REQUIRED WORK:
In the data below, which lines hold "step"? Copy every one.

(Pixel coordinate grounding data)

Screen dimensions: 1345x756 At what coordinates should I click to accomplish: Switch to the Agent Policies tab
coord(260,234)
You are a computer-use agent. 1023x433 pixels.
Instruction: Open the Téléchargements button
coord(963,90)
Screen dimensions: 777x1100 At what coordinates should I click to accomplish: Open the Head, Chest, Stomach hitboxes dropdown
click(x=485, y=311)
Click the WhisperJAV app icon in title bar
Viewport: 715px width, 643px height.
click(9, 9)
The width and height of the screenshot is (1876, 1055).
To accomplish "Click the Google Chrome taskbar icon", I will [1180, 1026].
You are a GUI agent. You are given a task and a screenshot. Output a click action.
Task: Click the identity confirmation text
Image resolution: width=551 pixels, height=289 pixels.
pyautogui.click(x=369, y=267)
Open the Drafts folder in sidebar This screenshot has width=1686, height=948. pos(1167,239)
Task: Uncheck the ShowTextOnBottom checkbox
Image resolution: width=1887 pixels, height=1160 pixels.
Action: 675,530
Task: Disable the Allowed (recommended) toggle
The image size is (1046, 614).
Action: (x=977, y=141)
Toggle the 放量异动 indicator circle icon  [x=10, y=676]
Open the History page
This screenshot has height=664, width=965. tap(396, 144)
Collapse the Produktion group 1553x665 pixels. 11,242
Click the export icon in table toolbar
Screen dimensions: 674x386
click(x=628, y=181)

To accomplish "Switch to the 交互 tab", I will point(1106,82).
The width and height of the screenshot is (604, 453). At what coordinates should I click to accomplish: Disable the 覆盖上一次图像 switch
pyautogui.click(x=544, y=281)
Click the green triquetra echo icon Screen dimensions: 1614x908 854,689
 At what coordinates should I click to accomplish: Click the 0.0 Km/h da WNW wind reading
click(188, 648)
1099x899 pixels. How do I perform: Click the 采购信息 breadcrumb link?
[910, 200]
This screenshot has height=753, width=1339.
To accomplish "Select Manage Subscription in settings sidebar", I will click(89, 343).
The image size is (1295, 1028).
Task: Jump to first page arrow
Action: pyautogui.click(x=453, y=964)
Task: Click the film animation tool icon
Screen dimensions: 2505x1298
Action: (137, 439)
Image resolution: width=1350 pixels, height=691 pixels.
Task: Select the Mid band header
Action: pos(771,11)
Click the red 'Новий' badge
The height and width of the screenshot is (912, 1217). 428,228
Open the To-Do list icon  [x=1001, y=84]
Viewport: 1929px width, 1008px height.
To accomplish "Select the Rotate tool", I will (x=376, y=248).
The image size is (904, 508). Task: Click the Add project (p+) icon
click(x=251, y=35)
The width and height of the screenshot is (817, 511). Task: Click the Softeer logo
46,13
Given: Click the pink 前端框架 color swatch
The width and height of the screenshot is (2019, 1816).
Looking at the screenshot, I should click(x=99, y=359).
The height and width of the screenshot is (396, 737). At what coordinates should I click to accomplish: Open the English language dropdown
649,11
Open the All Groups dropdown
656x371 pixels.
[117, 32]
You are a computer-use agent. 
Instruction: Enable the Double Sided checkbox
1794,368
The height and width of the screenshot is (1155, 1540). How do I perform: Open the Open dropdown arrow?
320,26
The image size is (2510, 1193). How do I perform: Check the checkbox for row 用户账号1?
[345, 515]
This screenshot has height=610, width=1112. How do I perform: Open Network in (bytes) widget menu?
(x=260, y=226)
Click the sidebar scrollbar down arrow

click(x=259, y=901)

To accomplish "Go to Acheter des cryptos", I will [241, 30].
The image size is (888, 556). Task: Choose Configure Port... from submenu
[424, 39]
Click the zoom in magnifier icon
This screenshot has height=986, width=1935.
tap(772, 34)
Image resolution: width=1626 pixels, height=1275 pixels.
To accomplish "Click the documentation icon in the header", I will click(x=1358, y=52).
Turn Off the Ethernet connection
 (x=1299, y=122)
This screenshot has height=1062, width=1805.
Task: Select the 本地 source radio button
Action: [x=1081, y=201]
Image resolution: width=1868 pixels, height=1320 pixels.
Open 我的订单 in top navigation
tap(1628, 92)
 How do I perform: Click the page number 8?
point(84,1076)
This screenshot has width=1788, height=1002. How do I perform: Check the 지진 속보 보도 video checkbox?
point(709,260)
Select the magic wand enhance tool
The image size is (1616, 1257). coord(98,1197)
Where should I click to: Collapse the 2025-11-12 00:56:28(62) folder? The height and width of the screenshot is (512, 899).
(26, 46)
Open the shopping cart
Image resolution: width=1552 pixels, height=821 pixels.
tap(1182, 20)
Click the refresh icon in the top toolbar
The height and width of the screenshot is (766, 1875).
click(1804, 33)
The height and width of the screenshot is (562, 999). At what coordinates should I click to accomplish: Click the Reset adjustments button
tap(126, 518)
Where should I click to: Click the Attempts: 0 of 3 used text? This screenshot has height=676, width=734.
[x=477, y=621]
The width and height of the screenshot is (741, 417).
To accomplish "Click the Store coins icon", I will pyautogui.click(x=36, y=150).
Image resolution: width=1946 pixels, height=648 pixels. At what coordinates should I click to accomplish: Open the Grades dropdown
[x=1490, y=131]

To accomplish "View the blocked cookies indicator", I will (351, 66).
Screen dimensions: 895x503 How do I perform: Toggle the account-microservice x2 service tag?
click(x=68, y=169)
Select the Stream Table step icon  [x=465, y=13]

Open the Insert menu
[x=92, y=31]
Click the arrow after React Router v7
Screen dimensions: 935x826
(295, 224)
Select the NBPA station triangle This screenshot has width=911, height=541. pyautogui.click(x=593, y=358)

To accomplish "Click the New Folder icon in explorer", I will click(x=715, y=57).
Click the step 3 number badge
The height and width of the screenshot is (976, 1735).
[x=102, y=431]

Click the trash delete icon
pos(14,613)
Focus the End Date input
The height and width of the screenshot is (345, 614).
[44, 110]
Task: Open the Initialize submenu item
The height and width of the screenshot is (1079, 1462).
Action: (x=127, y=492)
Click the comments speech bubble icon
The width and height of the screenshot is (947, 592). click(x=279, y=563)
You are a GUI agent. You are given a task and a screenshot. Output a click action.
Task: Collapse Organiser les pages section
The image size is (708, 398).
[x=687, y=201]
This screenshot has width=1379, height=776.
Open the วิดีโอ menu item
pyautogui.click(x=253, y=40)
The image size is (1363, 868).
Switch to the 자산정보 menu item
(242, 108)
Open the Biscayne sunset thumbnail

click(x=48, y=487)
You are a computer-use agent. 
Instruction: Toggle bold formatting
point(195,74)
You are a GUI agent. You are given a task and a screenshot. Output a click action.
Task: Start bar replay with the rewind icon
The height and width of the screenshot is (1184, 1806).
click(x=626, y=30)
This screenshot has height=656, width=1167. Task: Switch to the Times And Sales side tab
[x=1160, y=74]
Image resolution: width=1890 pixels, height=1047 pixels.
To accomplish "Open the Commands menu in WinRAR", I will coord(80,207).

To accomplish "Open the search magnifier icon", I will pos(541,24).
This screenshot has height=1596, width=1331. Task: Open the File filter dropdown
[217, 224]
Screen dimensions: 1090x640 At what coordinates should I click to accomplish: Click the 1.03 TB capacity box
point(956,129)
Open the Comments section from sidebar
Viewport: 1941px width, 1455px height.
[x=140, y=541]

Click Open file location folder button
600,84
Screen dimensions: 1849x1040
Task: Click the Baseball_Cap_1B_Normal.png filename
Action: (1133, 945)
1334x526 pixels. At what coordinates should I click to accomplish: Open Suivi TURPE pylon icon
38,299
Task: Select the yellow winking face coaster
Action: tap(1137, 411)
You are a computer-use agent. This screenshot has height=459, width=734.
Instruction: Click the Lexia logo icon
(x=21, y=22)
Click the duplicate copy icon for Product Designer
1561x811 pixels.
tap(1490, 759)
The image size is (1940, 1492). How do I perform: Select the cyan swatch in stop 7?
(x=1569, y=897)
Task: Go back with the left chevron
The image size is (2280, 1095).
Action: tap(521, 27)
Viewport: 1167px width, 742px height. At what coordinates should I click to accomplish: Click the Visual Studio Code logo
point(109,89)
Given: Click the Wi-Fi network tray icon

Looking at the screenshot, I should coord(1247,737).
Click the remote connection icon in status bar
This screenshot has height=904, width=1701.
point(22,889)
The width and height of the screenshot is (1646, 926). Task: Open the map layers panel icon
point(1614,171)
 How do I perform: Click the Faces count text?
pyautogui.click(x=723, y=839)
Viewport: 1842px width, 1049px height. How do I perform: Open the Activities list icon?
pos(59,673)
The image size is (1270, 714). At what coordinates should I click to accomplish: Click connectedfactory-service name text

RESPONSE TO THIS EXERCISE:
Select the Stream Table step icon  [x=465, y=13]
Click the step 3 number badge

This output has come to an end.